- YANG PERLU DILAKUKAN: Lanjutkan teks tentang dalil shalat Tarawih di bawah ini, dimulai tepat setelah kalimat terakhirnya.

Namun, menurut hemat penulis, tidak perlu mencantumkan semua dalil-dalil
 tersebut. Karena di samping dha`if, kedua dalil di atas sudah lebih 
dari cukup.
Dalil Tarawih 8 Rakaat
Sebagian ulama ada yang berpendapat shalat Tarawih delapan rakaat lebih 
afdhal. Bahkan ada yang ekstrim, yaitu sebagian umat Islam yang 
berkeyakinan shalat Tarawih tidak boleh melebihi delapan rakaat. Syekh 
Muhammad Nashir al-Din al-Albani berpendapat bahwa shalat Tarawih lebih 
dari sebelas rakaat itu sama saja dengan shalat Zhuhur lima rakaat.(15)
Berikut ini adalah beberapa dalil yang biasa mereka gunakan untuk membenarkan pendapatnya sekaligus sanggahannya.
1. Hadis Ubay bin Ka`ab :
Dari Jabir bin Abdullah, ia berkata : “Ubay bin Ka`ab datang menghadap 
Nabi shallallahu alaihi wa sallam lalu berkata : “Wahai Rasulullah tadi 
malam ada sesuatu yang saya lakukan, maksudnya pada bulan Ramadhan.” 
Nabi shallallahu alaihi wa sallam kemudian bertanya: “Apakah itu, wahai 
Ubay?” Ubay menjawab : “Orang-orang wanita di rumah saya mengatakan, 
mereka tidak dapat membaca Al-Qur`an. Mereka minta saya untuk mengimami 
shalat mereka. Maka saya shalat bersama mereka delapan rakaat, kemudian 
saya shalat Witir.” Jabir kemudian berkata : “Maka hal itu sepertinya 
diridhai Nabi shallallahu alaihi wa sallam dan beliau tidak berkata 
apa-apa.” (HR. Ibnu Hibban).

- BAHAN YANG DISEDIAKAN:
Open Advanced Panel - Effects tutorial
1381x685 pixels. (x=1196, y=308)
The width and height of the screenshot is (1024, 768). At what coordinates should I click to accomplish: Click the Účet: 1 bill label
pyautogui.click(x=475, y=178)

- JAWABAN DI BAWAH:
Hadis ini kualitasnya lemah sekali. Karena di dalam sanadnya terdapat 
rawi yang bernama Isa bin Jariyah. Menurut Imam Ibnu Ma`in dan Imam 
Nasa`i, Isa bin Jariyah adalah sangat lemah hadisnya. Bahkan Imam Nasa`i
 pernah mengatakan bahwa Isa bin Jariyah adalah matruk (hadisnya semi 
palsu karena ia pendusta). Di dalam hadis ini juga terdapat rawi bernama
 Ya`qub al-Qummi. Menurut Imam al-Daruquthni, Ya`qub al-Qummi adalah 
lemah (laisa bi al-qawi).(16)
أخبرنا أحمد بن علي بن المثنى ، قال : حدثنا عبد الأعلى بن حماد ، قال : 
حدثنا يعقوب القمي ، قال : حدثنا عيسى بن جارية ، حدثنا جابر بن عبد الله ،
 قال : جاء أبي بن كعب إلى النبي صلى الله عليه وسلم فقال : يا رسول الله ،
 إنه كان مني الليلة شيء – يعني في رمضان – قال : وما ذاك يا أبي ؟ قال : 
نسوة في داري قلن : إنا لا نقرأ القرآن ، فنصلي بصلاتك ، قال : فصليت بهن 
ثماني ركعات ، ثم أوترت ، قال : فكان شبه الرضا ، ولم يقل شيئا.
2. Hadis Jabir :
Dari Jabir, ia berkata : “Rasulullah shallallahu alaihi wa sallam pernah
 mengimami kami shalat pada bulan Ramadhan delapan rakaat dan Witir.” 
(HR. Thabarani).(17)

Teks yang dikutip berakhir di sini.